Farinata (), socca (), torta di ceci (), or cecina () is a type of thin, unleavened pancake or crêpe made from chickpea flour. It originated in Italy and later became a typical food of the Ligurian Sea coast, from Nice to Sardinia and Elba islands.  It is also typical in Gibraltar, where it is called calentita.

History
The origin of the dish is unknown. One origin-story says farinata was invented by a group of Roman soldiers who roasted chickpea-flour on a shield.

Names
In standard Italian, the dish is called farinata ("made of flour") while in Ligurian, specifically in the Genoese dialect, it goes by the name of fainâ . In Massa is called "calda calda" that means "hot hot". In Nice and the Côte d'Azur, it is called socca, in Tuscany, cecina ("made of chickpeas") or torta di ceci ("chickpea pie") and in Sardinia fainè. In Uruguay and Argentina it is massively popular and is called fainá.

Cooking method
It is made by stirring chickpea flour into a mixture of water and olive oil to form a loose batter, pouring it into a pan to make a pancake typically 4mm thick, and baking it for a few minutes, traditionally in an open oven in a tin-plated copper baking-pan. Farinata may be seasoned with fresh rosemary, pepper and sea salt. Traditionally farinata is cut into irregularly shaped triangular slices, and eaten (with no toppings) on small plates with optional black pepper. Elsewhere in Italy - traditionally in Tuscany, where it is called cecina (from the Italian word for chickpea, ceci) - it is served stuffed into small focaccia (mainly in Pisa) or between two slices of bread, as it is traditional in Livorno. It is sold in pizzerias and bakeries.

Italian variations
On the Tuscan coast, south of Liguria, especially in the province of Pisa, Livorno, Lucca cecina, in Massa Carrara "calda calda" or, in Livorno, torta (di ceci) is baked (with no rosemary used for toppings).
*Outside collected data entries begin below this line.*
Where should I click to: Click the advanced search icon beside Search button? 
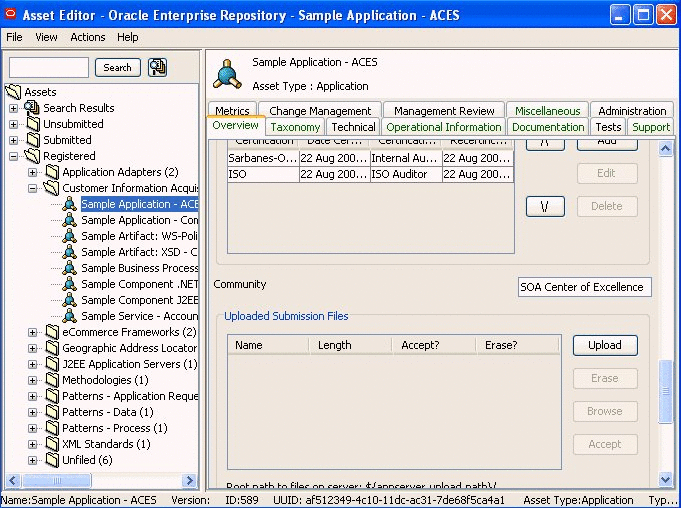[157, 67]
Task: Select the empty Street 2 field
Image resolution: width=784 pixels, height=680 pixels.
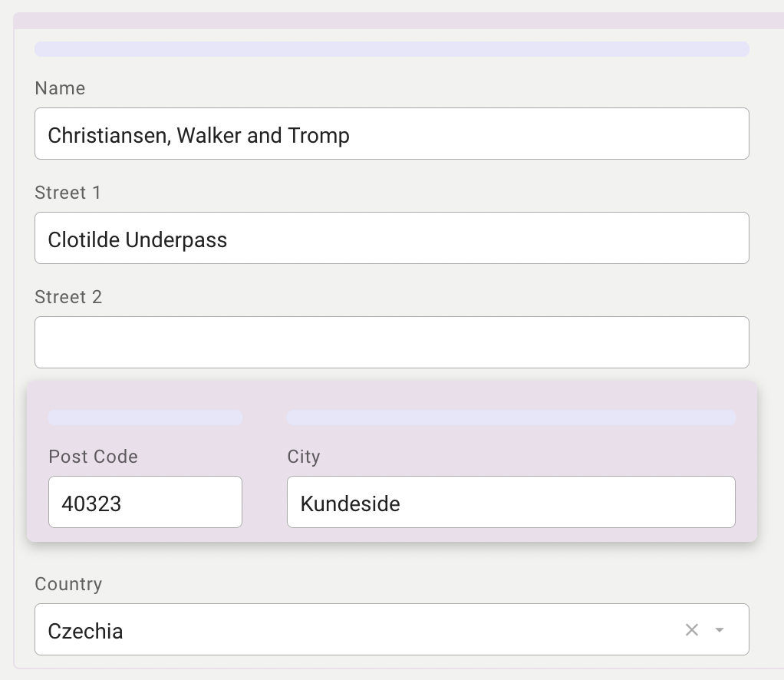Action: tap(391, 342)
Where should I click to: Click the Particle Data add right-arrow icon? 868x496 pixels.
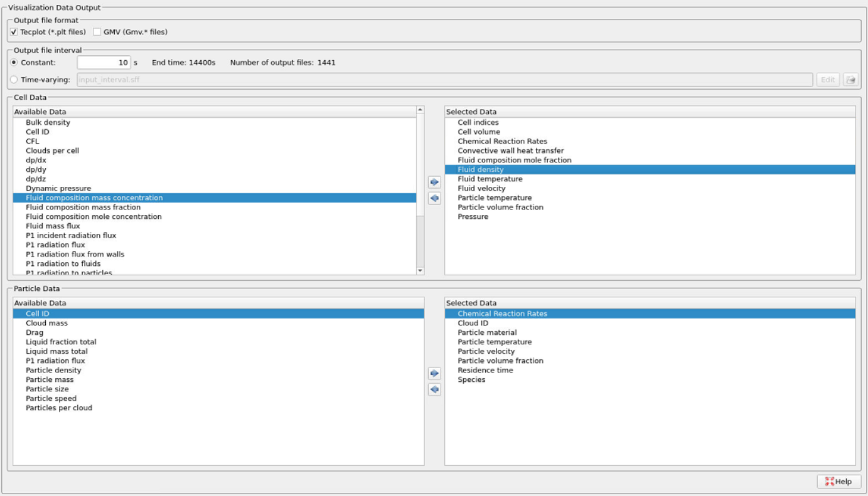click(x=434, y=374)
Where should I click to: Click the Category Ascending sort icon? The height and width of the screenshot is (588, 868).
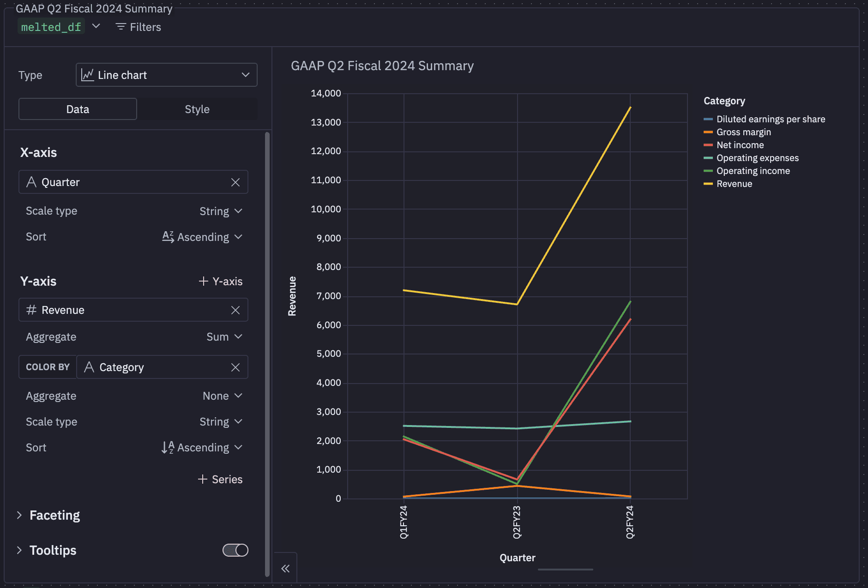168,447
In Sassari, Sardinia, due to the historical ties with Genoa, la fainé genovese (genoese fainé), is a typical dish.

In Savona province (near Genoa), a version of farinata called  (white farinata) is used. It is made with wheat flour instead of chickpea flour.

The name panissa or paniscia in Genoese indicates a solidified boiled polenta-like paste, made with the same ingredients as farinata. It can be cut into strips and fried, called panissette.

In Genoa, variants of the farinata include sometimes onions or artichokes, but the most famous derivative recipe is the fainâ co i gianchetti ("farinata with whitebait"), at times hard to find due to fishing regulations, but traditionally seen as the quintessential fainâ.

French variations

 is also a specialty of southeastern French cuisine, particularly in and around the city of Nice, and is practically the same as farinata, some say the texture is a bit different. It may be baked on a tinned copper plate more than a meter in diameter.
Around Toulon and Marseille, it is also possible to find it under the name cade.
Panisse is a specialty of Marseille, and is a similar dish, but thicker, and is typically cut into rectangles and fried.

Elsewhere
In Algeria, karantita is a similar dish which is very popular. It is served hot and dressed with cumin and harissa.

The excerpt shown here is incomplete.